# A problem with the Manage Attachment window



## Wurger (Nov 3, 2015)

I have found the trouble with the Manage Attachment window while trying to use it for uploading. Its layout looks like a mess. There is a problem with adjusting to the window size methinks. It looks fine while the window is the large type. Anybody else...? Please check on that.


----------



## fubar57 (Nov 3, 2015)

I only use that when I have to delete photos or move them around. Still using this method to upload...
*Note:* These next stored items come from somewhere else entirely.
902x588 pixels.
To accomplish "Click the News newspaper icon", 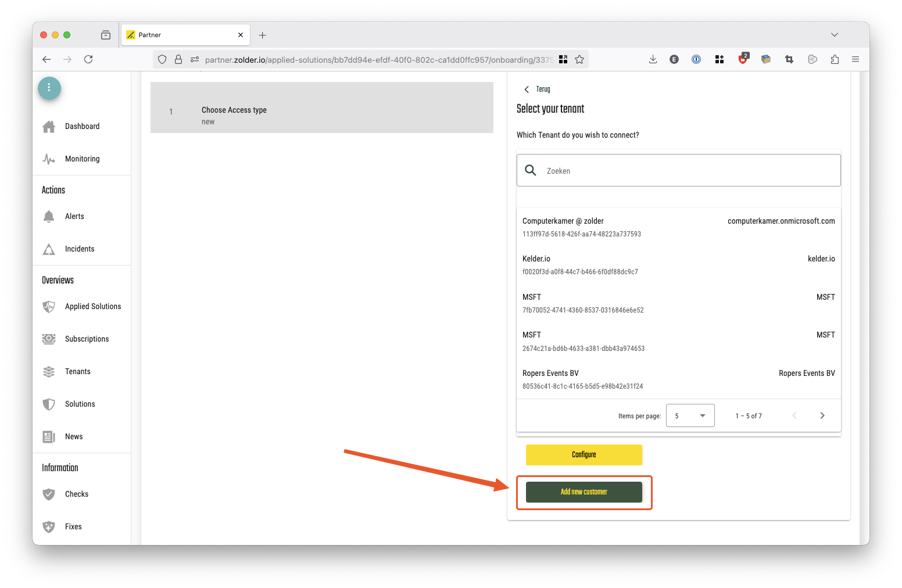I will pyautogui.click(x=49, y=437).
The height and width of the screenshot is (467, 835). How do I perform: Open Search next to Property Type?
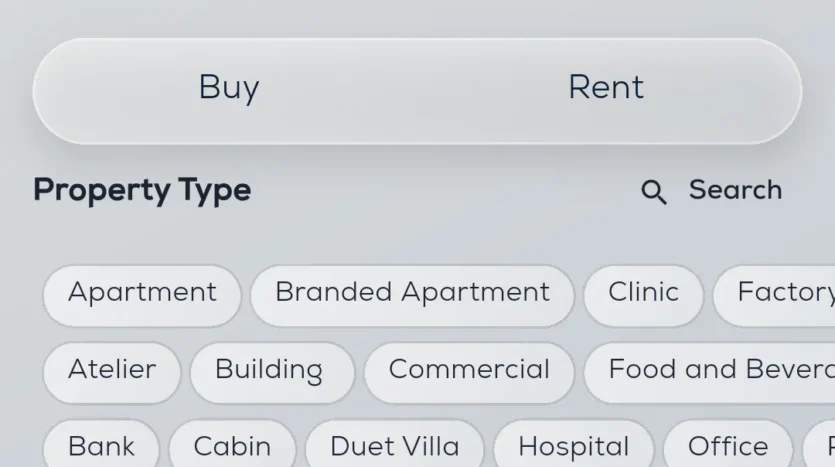pos(734,190)
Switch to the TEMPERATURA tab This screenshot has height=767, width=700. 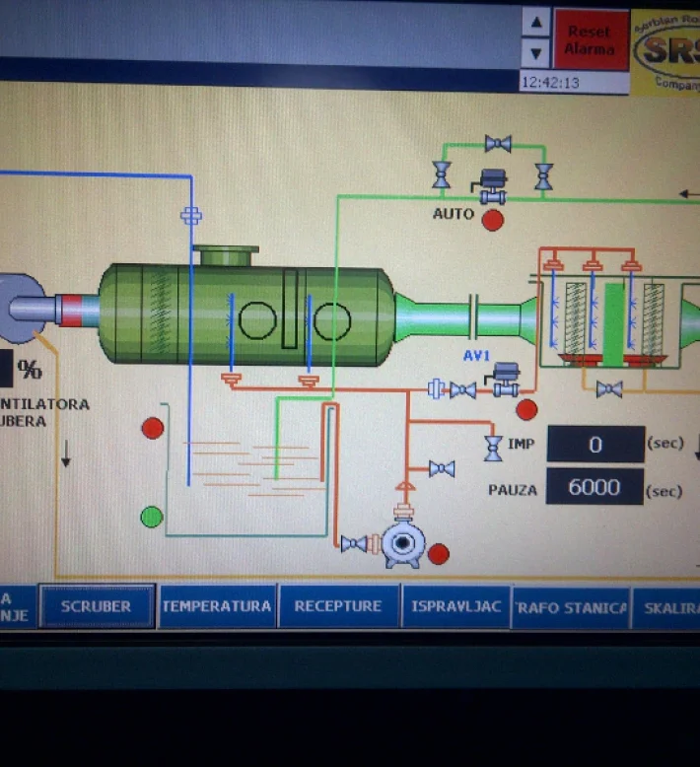217,606
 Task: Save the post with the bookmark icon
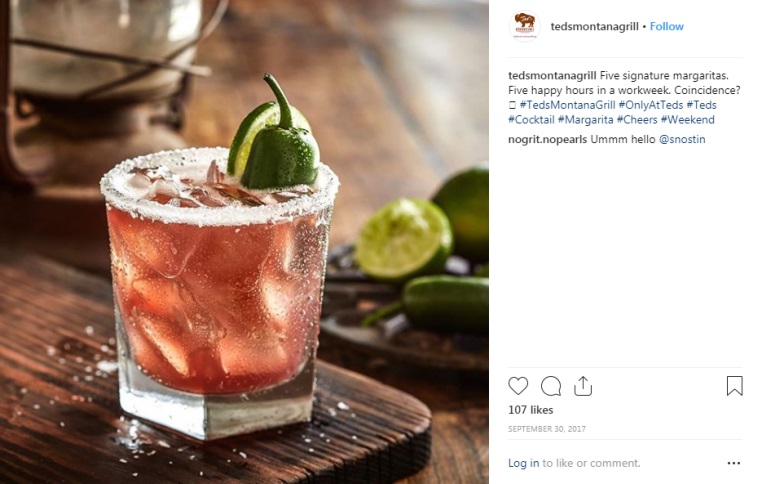(x=734, y=386)
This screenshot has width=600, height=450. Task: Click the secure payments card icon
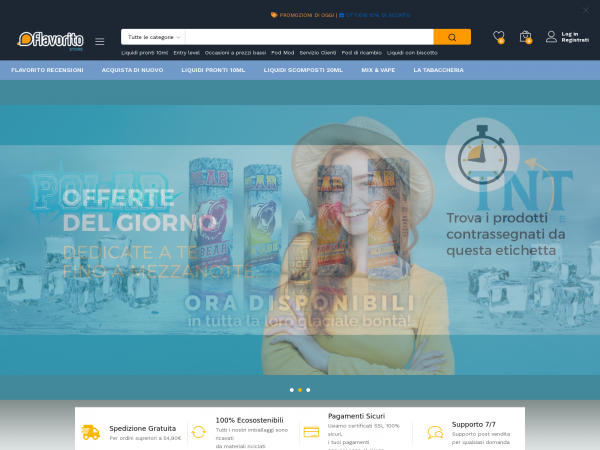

...going to upload a couple for my GB in a bit and I'll try your way and let you know(if I can figure it out



Geo

Reactions: Like Like:
1 | Like List reactions


----------



## Vic Balshaw (Nov 3, 2015)

Yep, I've had that problem and like you enlarged to the full screen to do the upload.


----------



## michaelmaltby (Nov 3, 2015)

No issues here for me, Wurger, I just posted 6jpegs using a Mac OSX. Everything went smooth.


----------



## fubar57 (Nov 3, 2015)

This is my first time uploading photos like this. Even when I expanded it wouldn't fully open.










Geo


----------



## Wurger (Nov 4, 2015)

Yes my friend. Therefore I have posted the info in order to check if there are other members who can have the same problem. I hope Horse can fix it soon.


----------



## Airframes (Nov 4, 2015)

Yep, been having the same problem. I was able to continue, but it was a bit awkward, without going to full screen.


----------



## A4K (Nov 4, 2015)

Had the same problem loading pics for the Mozzie build. Just had to 'hit blindly and hope' it would work!


----------



## Wurger (Nov 4, 2015)

You may use the way Geo posted in #2. The icon for _Inset Image_ you can find at the top bar of the Quick Reply window.


----------



## A4K (Nov 4, 2015)

Cheers, will try that next time.


----------



## Airframes (Nov 18, 2015)

Any progress on fixing the problem ?


----------



## horseUSA (Nov 22, 2015)

Working on a broader solution to this and other issues.


----------



## Wurger (Nov 22, 2015)

THX.


----------



## Airframes (Nov 23, 2015)

Many thanks.


----------